EXERCISE REQUIREMENTS:
Arrange the stretch of the listing below from the line containing "Viewport: 745px width, 579px height." through the line containing "[x=386, y=288]" as a JSON list of strings, one string per line, omitting blank lines.

DATA ROWS:
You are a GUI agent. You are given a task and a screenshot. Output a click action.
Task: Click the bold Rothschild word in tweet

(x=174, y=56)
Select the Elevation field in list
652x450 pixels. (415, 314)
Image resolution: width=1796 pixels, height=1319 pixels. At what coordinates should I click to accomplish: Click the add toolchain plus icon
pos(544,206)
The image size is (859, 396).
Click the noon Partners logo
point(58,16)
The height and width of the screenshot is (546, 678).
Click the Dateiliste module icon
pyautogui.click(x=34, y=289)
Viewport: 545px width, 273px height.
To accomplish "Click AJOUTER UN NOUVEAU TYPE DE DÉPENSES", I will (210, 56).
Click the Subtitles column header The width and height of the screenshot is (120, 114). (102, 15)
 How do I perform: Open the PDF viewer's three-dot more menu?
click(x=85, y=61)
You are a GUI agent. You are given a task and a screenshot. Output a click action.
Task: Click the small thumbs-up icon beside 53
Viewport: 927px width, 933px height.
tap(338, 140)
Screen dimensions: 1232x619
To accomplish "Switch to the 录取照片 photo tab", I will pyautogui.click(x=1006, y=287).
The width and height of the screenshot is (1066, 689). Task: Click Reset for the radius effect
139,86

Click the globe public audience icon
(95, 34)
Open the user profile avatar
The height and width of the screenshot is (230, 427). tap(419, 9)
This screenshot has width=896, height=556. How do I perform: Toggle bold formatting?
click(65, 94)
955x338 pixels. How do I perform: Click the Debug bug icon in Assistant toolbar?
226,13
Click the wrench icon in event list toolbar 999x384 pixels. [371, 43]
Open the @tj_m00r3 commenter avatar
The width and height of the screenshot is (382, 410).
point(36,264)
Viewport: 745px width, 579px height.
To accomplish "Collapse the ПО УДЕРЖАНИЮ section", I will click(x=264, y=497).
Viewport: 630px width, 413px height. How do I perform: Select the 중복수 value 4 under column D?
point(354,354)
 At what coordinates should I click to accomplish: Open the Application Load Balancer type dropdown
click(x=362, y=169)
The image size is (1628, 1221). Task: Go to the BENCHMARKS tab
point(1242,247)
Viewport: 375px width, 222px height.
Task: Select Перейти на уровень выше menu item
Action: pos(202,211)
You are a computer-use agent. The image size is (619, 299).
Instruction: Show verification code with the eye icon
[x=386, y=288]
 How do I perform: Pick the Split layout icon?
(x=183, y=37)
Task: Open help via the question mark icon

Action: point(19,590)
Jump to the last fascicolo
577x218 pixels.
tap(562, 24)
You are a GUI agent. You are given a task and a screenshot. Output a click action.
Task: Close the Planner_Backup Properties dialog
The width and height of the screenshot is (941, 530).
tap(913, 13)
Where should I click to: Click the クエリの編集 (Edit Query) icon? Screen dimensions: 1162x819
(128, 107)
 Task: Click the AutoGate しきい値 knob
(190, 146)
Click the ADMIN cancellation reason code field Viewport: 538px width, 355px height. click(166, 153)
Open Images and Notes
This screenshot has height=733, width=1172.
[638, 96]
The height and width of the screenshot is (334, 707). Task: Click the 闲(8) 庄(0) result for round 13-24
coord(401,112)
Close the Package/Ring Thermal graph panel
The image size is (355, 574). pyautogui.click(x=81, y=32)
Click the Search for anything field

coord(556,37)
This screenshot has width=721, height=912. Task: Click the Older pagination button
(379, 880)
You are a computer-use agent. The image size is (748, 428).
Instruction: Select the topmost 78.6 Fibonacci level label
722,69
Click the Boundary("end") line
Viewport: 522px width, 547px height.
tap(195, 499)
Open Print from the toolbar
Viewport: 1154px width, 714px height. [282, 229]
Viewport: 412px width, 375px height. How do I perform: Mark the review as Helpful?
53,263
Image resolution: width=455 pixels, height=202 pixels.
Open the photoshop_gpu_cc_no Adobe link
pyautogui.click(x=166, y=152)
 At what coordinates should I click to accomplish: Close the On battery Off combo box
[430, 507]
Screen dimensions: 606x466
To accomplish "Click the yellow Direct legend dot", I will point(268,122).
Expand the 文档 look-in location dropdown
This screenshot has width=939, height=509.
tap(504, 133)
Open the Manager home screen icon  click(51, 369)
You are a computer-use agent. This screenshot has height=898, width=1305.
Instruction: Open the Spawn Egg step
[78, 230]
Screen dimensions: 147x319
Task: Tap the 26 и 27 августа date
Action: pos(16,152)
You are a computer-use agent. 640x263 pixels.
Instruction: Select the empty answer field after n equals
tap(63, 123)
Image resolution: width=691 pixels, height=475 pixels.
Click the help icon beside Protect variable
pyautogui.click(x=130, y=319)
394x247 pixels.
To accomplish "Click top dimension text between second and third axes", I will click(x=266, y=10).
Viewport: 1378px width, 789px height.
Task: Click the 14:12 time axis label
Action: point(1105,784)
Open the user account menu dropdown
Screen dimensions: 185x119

RESULT FOR THIS EXERCISE:
[
  "Viewport: 745px width, 579px height.",
  "To accomplish \"Collapse the ПО УДЕРЖАНИЮ section\", I will click(x=264, y=497).",
  "Viewport: 630px width, 413px height. How do I perform: Select the 중복수 value 4 under column D?",
  "point(354,354)",
  " At what coordinates should I click to accomplish: Open the Application Load Balancer type dropdown",
  "click(x=362, y=169)",
  "The image size is (1628, 1221). Task: Go to the BENCHMARKS tab",
  "point(1242,247)",
  "Viewport: 375px width, 222px height.",
  "Task: Select Перейти на уровень выше menu item",
  "Action: pos(202,211)",
  "You are a computer-use agent. The image size is (619, 299).",
  "Instruction: Show verification code with the eye icon",
  "[x=386, y=288]"
]